- _Extracted text_:
━━━━━━━━

Many well-informed politics watchers know, as one Election Day blog said after early exit polls indicated a strong Kerry win, that 2000 and 2002 cast a long shadow on exit polls: "For those journalists who dare look at these exit polls, there will be the normal amount of skepticism, and rightly so, considering that 2000 quagmire. But up until 2000, exit polls were considered almost foolproof, because, until 2000, they were. And, supposedly, exit polls have been improved since that mess."xiv Indeed, National Public Radio, which has become more "even-handed" after four years of Bush Administration influence, assured us in late October that "TV networks are determined to avoid the mistakes of their work on Election Day 2000. New rules, new computers and new polls should make for more accurate coverage of the race."xv

The RNC Chairman is not merely echoing Morris' spin and framing this as a Democratic conspiracy against Republicans. He's taking action to prevent a recurrence. Exit polls are always wrong, he claims, because Democrats seek to suppress Republican turnout. His solution?

━━━━━━━━

- _Problems_:
a. Summarize the passage about exit polls in two sentences.
b. Write out the passage about exit polls between "The RNC Chairman" and "turnout. His solution?", inclusive.
The lines after this point play no part in the work.

- _Information shown_:

━━━━━━━━

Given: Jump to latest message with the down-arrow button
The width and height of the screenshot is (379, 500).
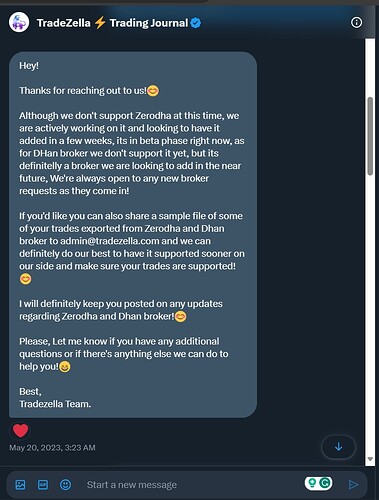Looking at the screenshot, I should click(x=338, y=447).
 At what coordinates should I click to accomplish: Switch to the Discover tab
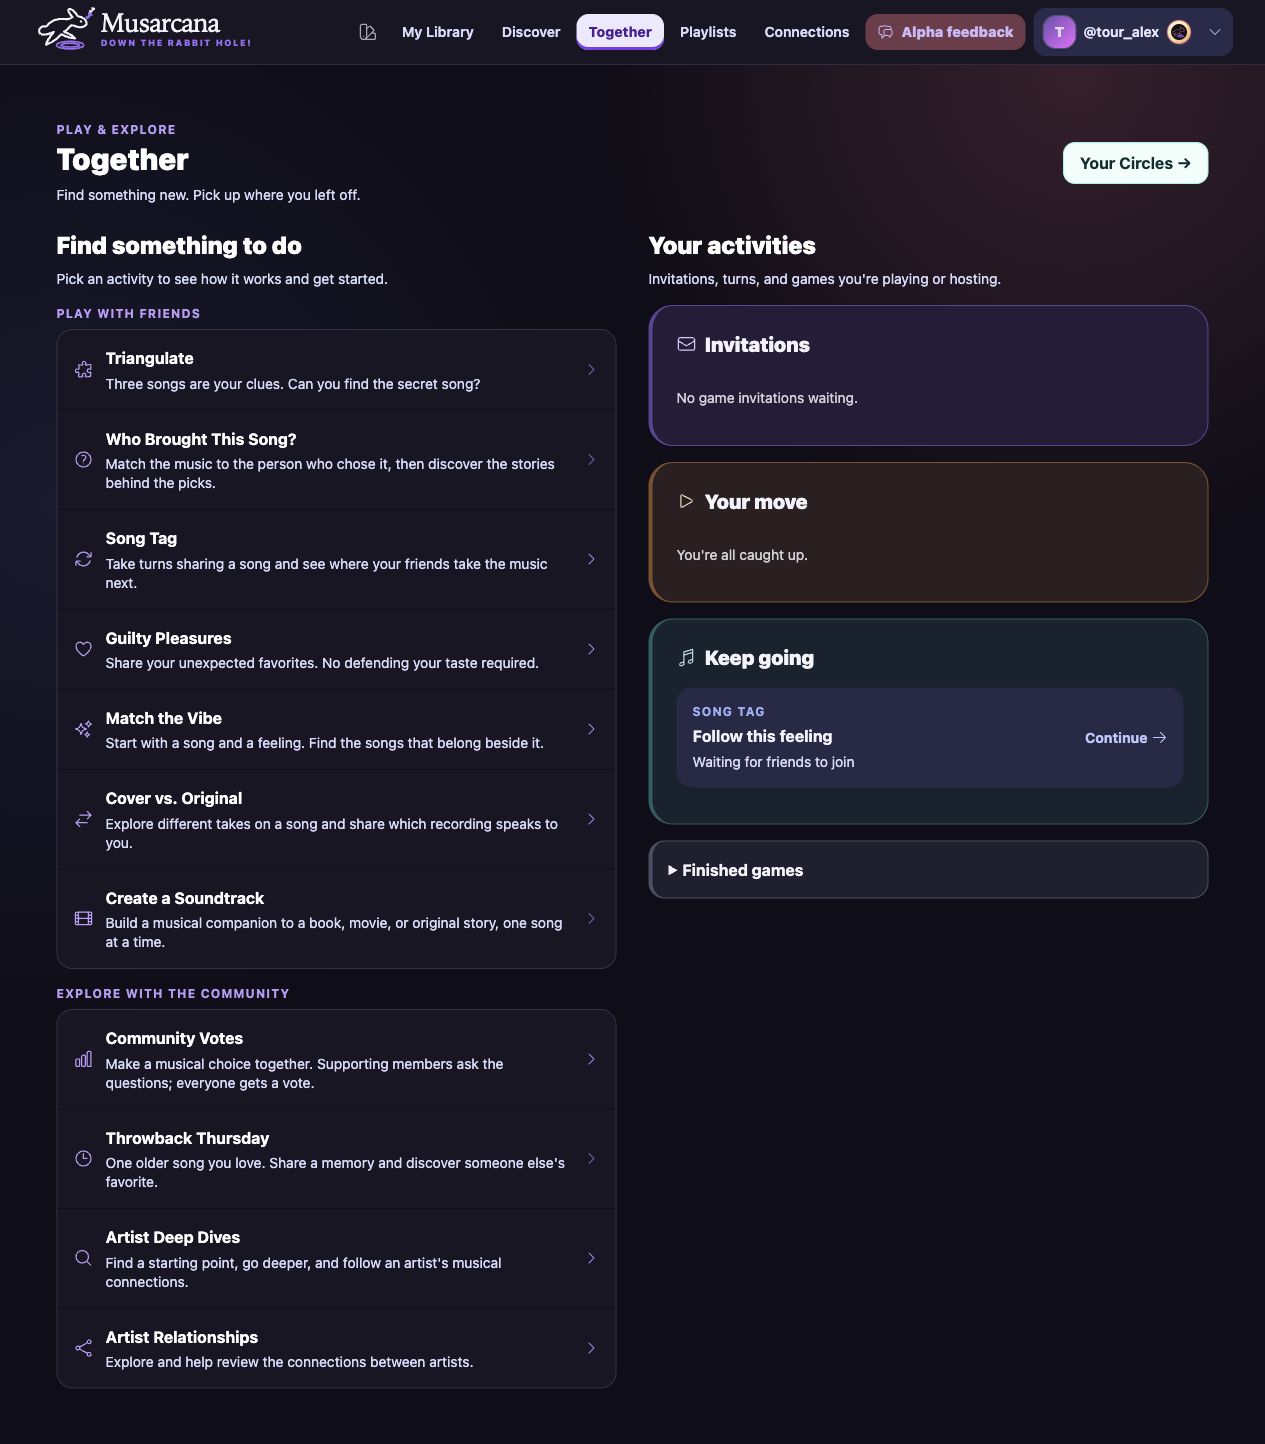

━━━━━━━━

- _Results of the tasks_:
a. An Election Day blog observed that exit polls face skepticism because of the 2000 quagmire, though they were considered almost foolproof until then and have supposedly been improved, and National Public Radio reported in late October that TV networks were determined to avoid their Election Day 2000 mistakes with new rules, computers and polls. The RNC Chairman claims that exit polls are always wrong because Democrats seek to suppress Republican turnout, and he is taking action to prevent a recurrence.

b.
The RNC Chairman is not merely echoing Morris' spin and framing this as a Democratic conspiracy against Republicans. He's taking action to prevent a recurrence. Exit polls are always wrong, he claims, because Democrats seek to suppress Republican turnout. His solution?